Title: City of Columbia Water & Wastewater Distribution Facility
Location of Proejct: Columbia, SC
Project Completion Date: 2017
Firm Name: Watson Tate Savory
Short Description: This LEED Gold project, Columbia SC’s first sustainable public facility, re-purposes an abandoned automobile dealership to house municipal Water division staff, fleet and equipment. Through a rigorous programming effort, project requirements were streamlined, providing a clear strategy for efficiently utilizing existing site and structures while providing a new administration building for full-time staff and community engagement. While the administration building subtly recalls the glass and steel auto dealerships that once lined the boulevard, re-purposed pre-engineered structures are re-clad as articulated, energy efficient warehouses. Improvements to the former brownfield site include naturally filtering 95% of stormwater and reducing water usage 73%.
Architect's Statement: COMMUNITY
When the City purchased an abandoned automobile dealership to provide much-needed space for their Water Division, the architects saw an opportunity to do more-- enhance the community by providing a model for sustainable contemporary, well-organized design. As such, this project provided an opportunity to revitalize a deteriorated commercial corridor while setting sustainable standards for future City-owned projects.

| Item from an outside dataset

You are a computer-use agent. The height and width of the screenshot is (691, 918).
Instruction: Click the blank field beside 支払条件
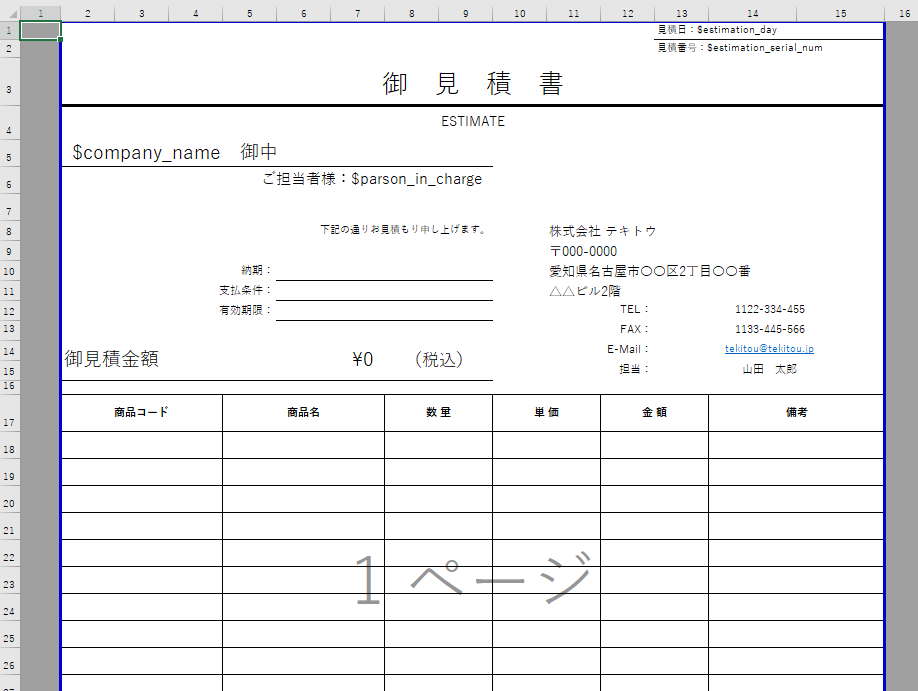[384, 290]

For decades Water Division staff had occupied a re-purposed windowless “big box” chain store, in confusing,haphazard offices and random spaces. Initially, the architects met with the client group and observed workflow in the existing space. Through this process, a streamlined simplified program emerged, allowing all functions to be efficiently, transparently organized on the new site. The architects further urged the City to make this their first sustainable facility, setting the goal of LEED Gold.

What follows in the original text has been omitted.